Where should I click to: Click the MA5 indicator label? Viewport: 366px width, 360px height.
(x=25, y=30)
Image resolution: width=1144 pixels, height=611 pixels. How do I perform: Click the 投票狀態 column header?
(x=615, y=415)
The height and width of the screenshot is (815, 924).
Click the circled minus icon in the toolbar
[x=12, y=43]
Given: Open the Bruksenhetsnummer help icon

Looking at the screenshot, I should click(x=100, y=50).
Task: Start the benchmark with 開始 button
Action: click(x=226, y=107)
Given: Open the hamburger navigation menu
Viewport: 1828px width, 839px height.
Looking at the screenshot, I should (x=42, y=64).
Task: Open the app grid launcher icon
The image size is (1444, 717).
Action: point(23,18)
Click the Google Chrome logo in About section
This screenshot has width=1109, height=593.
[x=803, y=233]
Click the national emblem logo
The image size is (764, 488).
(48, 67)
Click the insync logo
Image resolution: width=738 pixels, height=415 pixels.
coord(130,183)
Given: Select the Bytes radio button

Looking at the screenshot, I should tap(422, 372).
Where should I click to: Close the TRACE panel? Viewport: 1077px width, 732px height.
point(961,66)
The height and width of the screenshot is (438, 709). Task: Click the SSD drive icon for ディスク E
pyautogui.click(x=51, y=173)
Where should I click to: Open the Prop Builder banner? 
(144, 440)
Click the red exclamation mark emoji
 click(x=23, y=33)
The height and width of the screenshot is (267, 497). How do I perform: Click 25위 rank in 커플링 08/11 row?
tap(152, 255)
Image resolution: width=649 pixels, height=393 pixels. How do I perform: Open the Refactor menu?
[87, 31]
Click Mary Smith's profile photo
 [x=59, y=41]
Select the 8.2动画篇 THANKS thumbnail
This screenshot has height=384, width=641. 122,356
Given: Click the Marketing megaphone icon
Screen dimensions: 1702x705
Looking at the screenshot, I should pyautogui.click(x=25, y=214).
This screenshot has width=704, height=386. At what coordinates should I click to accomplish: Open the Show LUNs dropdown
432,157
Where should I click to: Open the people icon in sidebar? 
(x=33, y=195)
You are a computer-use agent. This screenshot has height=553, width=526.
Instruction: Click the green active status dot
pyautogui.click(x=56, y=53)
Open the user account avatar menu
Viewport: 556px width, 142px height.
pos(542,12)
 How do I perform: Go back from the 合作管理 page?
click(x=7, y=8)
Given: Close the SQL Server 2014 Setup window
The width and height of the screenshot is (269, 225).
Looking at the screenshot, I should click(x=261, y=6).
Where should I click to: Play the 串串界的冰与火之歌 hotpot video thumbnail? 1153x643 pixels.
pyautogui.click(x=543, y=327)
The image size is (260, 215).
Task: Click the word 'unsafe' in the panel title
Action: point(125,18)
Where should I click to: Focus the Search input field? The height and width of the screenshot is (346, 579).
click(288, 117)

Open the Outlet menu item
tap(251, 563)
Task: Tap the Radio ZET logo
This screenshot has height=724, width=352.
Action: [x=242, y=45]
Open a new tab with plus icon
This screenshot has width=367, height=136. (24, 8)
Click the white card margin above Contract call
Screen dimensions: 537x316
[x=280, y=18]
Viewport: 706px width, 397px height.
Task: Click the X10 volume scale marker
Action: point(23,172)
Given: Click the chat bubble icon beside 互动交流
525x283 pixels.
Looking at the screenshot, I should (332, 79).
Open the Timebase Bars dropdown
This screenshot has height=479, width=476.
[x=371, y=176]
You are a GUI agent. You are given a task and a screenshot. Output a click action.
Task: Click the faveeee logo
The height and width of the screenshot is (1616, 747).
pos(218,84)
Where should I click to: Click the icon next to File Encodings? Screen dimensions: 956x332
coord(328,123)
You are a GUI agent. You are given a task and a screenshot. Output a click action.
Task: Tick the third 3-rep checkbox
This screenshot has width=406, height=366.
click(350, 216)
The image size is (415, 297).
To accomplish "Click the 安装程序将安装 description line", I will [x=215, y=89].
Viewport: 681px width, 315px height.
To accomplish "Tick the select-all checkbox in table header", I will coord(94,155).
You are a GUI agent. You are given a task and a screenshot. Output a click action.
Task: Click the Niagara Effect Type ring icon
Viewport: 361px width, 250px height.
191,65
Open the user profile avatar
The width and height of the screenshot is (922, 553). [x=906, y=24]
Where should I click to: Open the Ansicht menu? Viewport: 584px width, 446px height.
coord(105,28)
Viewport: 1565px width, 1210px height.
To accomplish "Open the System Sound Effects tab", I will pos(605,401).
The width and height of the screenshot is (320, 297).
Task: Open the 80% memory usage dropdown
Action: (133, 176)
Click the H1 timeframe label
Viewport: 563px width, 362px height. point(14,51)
------------------------------------------------
(WHAT TO DO):
Among the lines above, please count those that contain the string "Tick" and write the number by itself.

(WRITTEN SOLUTION):
2